● **TASK STATEMENT**: Copy out the lines of the records below exactly, starting at the line that contains "Set Bouclier Av." and ending after the line that contains "[x=795, y=156]".

Stored dataset items:
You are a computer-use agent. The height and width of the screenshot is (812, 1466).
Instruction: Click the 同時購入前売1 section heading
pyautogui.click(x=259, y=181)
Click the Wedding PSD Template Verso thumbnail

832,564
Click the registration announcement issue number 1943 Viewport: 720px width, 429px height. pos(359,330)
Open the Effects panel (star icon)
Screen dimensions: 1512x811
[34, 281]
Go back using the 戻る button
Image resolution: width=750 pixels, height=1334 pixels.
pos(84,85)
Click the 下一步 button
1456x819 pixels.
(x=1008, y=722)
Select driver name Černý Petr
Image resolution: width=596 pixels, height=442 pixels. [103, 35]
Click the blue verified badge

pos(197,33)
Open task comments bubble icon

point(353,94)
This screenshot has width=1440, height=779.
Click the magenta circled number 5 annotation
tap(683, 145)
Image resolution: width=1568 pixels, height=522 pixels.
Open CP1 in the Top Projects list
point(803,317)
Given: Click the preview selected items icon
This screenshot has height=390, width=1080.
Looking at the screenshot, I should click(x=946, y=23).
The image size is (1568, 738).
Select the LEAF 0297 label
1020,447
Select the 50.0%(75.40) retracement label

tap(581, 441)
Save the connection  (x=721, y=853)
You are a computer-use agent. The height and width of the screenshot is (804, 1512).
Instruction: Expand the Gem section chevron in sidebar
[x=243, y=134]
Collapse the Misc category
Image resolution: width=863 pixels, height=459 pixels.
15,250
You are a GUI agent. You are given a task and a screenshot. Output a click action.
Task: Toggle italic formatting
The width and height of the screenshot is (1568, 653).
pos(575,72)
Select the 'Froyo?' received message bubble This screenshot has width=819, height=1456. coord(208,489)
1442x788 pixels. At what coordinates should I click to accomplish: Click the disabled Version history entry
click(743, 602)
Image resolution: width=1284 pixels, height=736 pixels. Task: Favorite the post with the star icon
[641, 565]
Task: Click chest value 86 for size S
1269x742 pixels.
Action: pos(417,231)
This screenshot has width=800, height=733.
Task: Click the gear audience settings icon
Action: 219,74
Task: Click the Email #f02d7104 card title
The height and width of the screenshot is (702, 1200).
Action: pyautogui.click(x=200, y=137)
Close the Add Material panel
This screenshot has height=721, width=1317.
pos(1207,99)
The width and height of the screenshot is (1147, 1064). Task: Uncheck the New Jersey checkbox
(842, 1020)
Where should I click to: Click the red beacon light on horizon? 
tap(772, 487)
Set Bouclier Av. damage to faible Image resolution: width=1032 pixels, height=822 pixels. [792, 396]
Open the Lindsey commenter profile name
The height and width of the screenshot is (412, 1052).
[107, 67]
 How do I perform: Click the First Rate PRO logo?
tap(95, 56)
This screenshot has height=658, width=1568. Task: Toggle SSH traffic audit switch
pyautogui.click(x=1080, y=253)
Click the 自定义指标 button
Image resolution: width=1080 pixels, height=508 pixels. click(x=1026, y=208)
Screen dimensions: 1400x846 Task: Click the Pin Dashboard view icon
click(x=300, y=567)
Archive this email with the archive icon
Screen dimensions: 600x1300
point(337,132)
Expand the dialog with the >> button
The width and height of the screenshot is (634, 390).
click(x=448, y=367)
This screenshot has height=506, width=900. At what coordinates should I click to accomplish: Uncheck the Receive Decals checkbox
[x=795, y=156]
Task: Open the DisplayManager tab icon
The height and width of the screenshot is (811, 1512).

● **CORRECT ANSWER**:
Set Bouclier Av. damage to faible Image resolution: width=1032 pixels, height=822 pixels. [792, 396]
Open the Lindsey commenter profile name
The height and width of the screenshot is (412, 1052).
[107, 67]
 How do I perform: Click the First Rate PRO logo?
tap(95, 56)
This screenshot has height=658, width=1568. Task: Toggle SSH traffic audit switch
pyautogui.click(x=1080, y=253)
Click the 自定义指标 button
Image resolution: width=1080 pixels, height=508 pixels. click(x=1026, y=208)
Screen dimensions: 1400x846 Task: Click the Pin Dashboard view icon
click(x=300, y=567)
Archive this email with the archive icon
Screen dimensions: 600x1300
point(337,132)
Expand the dialog with the >> button
The width and height of the screenshot is (634, 390).
click(x=448, y=367)
This screenshot has height=506, width=900. At what coordinates should I click to accomplish: Uncheck the Receive Decals checkbox
[x=795, y=156]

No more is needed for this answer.